**Exercise instructions**
Repeat each entry word for word. Leave any images out of the copy.

Records drawn from a dataset:
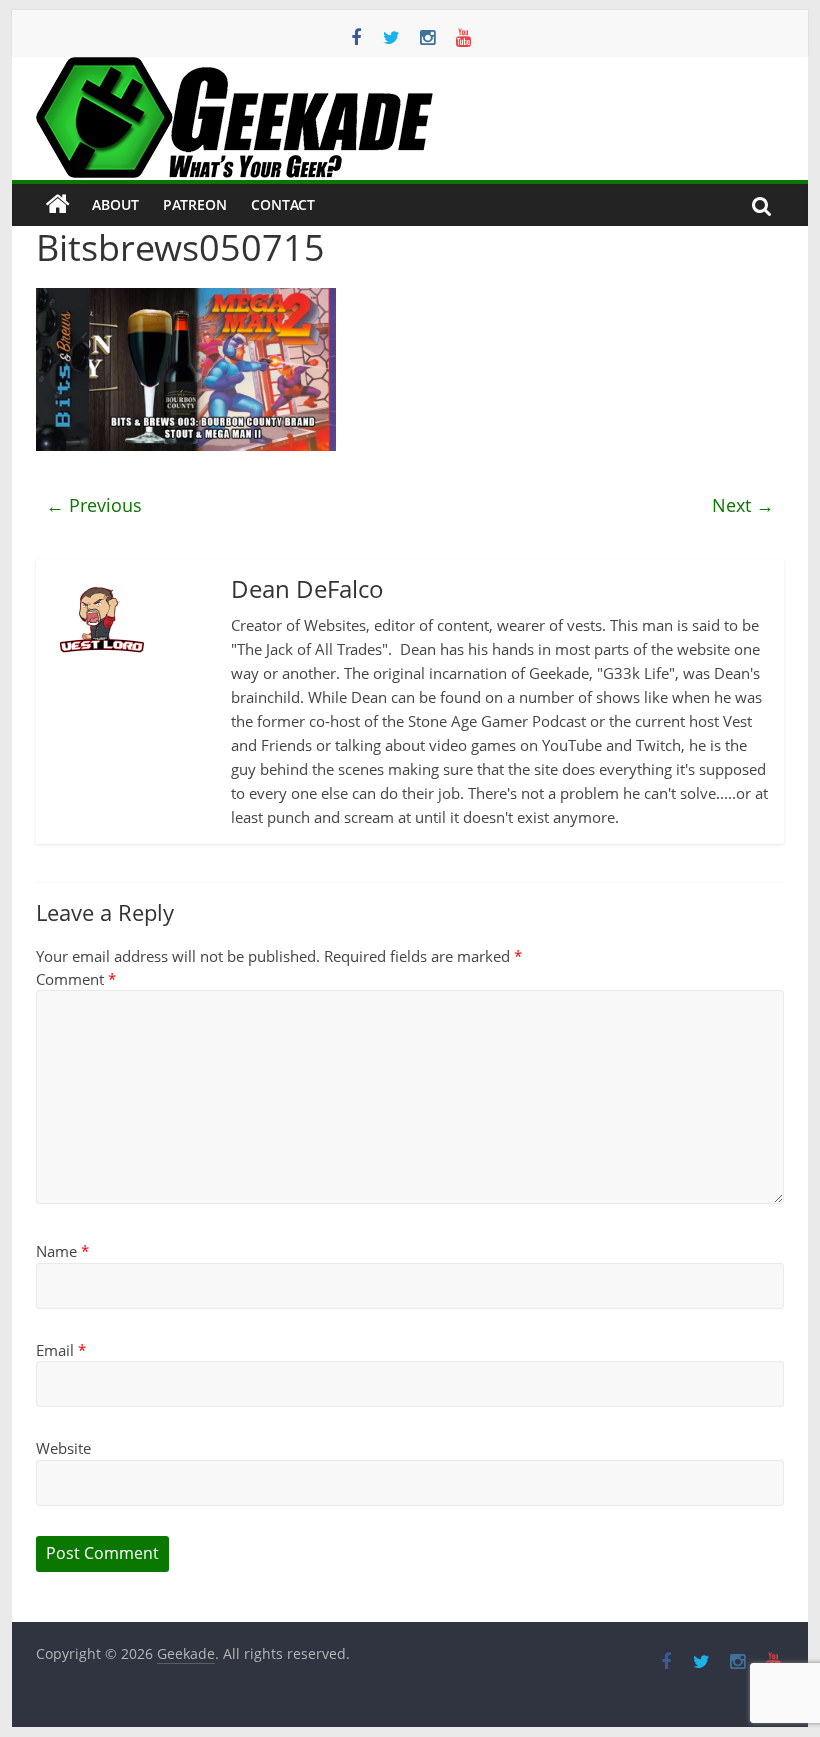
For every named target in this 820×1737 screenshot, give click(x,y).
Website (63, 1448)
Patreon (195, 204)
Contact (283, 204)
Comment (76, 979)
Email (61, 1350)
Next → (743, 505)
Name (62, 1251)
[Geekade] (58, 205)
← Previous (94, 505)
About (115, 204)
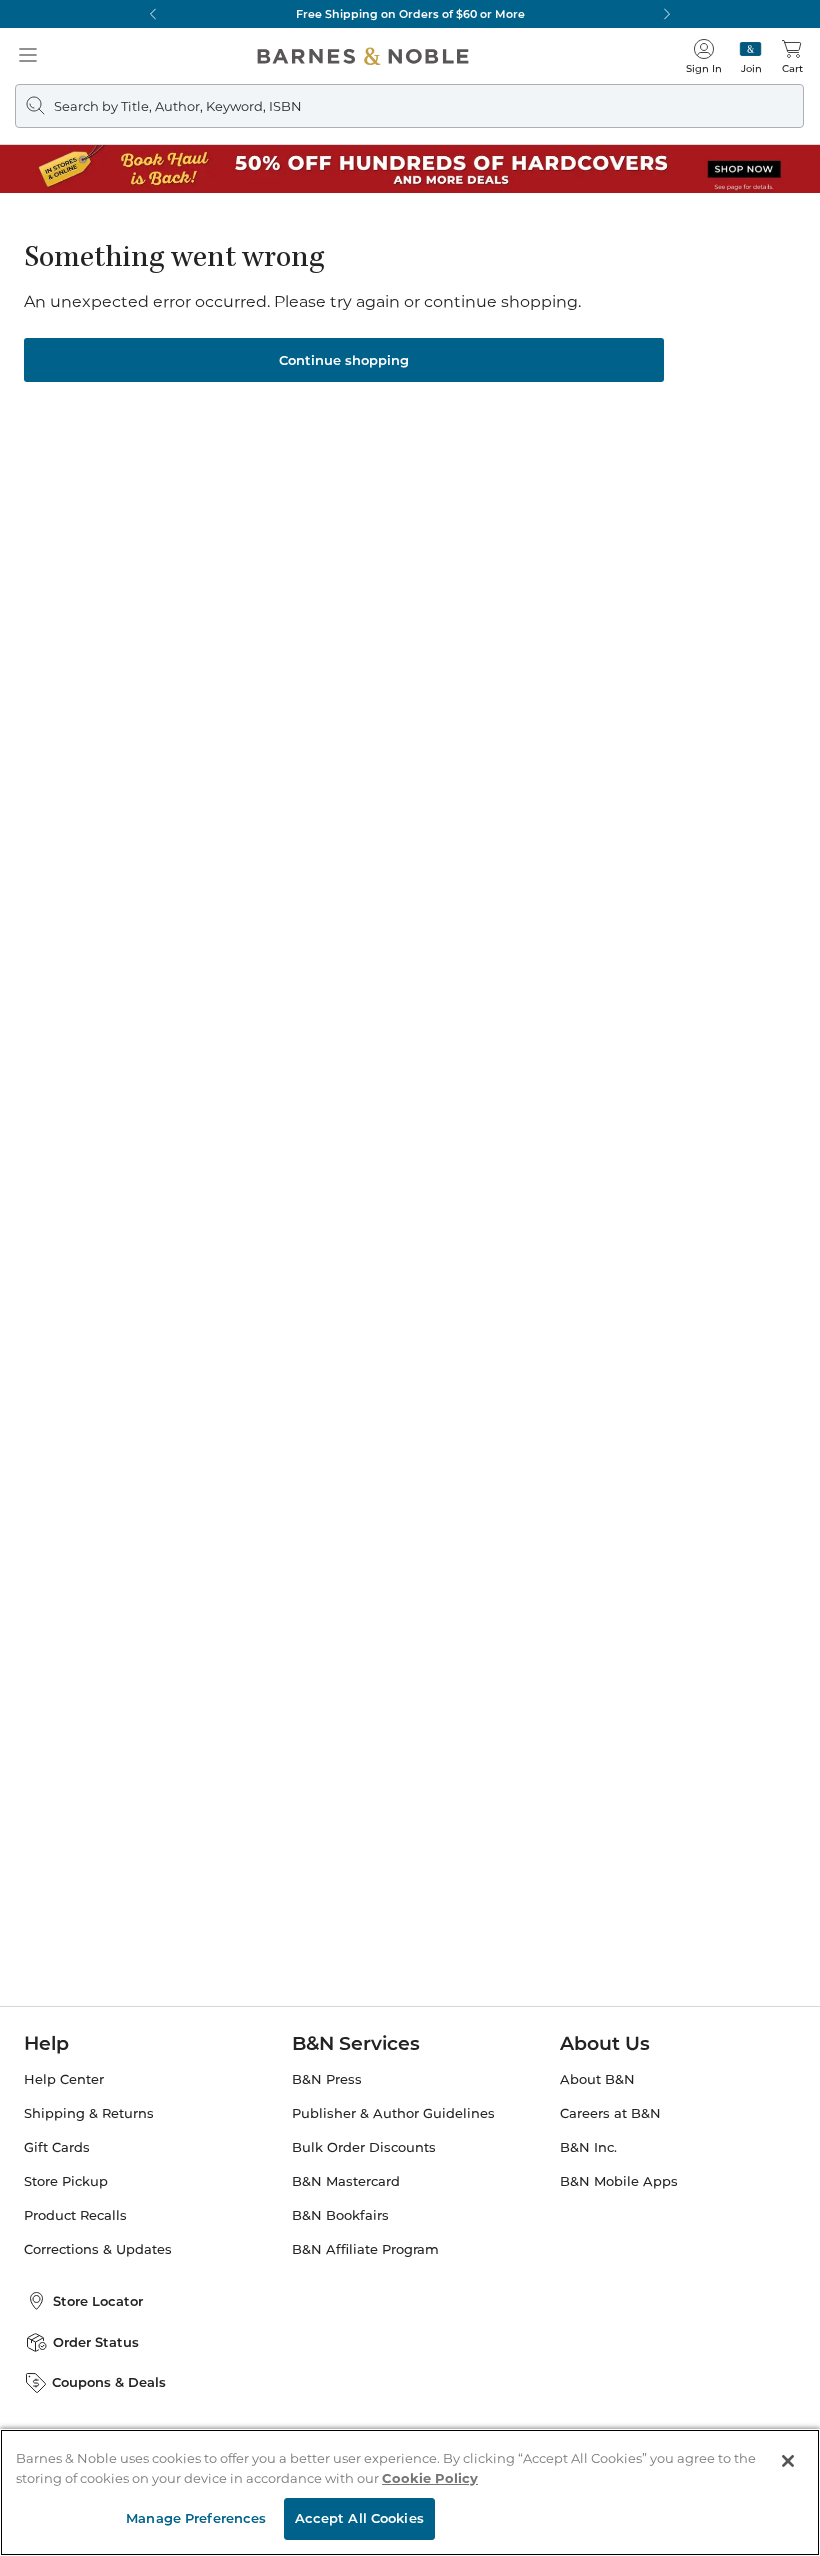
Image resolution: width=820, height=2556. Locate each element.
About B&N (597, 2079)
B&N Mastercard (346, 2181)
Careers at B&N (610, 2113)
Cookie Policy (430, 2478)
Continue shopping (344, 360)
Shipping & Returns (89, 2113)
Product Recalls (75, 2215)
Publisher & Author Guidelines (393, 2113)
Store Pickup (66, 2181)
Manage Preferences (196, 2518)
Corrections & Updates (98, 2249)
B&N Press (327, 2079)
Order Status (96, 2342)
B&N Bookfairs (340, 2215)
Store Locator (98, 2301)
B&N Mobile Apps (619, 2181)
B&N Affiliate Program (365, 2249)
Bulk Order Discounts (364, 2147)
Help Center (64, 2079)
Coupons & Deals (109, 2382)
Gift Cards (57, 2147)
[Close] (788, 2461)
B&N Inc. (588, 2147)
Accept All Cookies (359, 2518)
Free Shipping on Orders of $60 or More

**Problem solution**
For every named target in this 820×1737 screenshot, give click(x,y).
Website (63, 1448)
Patreon (195, 204)
Contact (283, 204)
Comment (76, 979)
Email (61, 1350)
Next → (743, 505)
Name (62, 1251)
[Geekade] (58, 205)
← Previous (94, 505)
About (115, 204)
Image resolution: width=820, height=2556. Locate each element.
About B&N (597, 2079)
B&N Mastercard (346, 2181)
Careers at B&N (610, 2113)
Cookie Policy (430, 2478)
Continue shopping (344, 360)
Shipping & Returns (89, 2113)
Product Recalls (75, 2215)
Publisher & Author Guidelines (393, 2113)
Store Pickup (66, 2181)
Manage Preferences (196, 2518)
Corrections & Updates (98, 2249)
B&N Press (327, 2079)
Order Status (96, 2342)
B&N Bookfairs (340, 2215)
Store Locator (98, 2301)
B&N Mobile Apps (619, 2181)
B&N Affiliate Program (365, 2249)
Bulk Order Discounts (364, 2147)
Help Center (64, 2079)
Coupons & Deals (109, 2382)
Gift Cards (57, 2147)
[Close] (788, 2461)
B&N Inc. (588, 2147)
Accept All Cookies (359, 2518)
Free Shipping on Orders of $60 or More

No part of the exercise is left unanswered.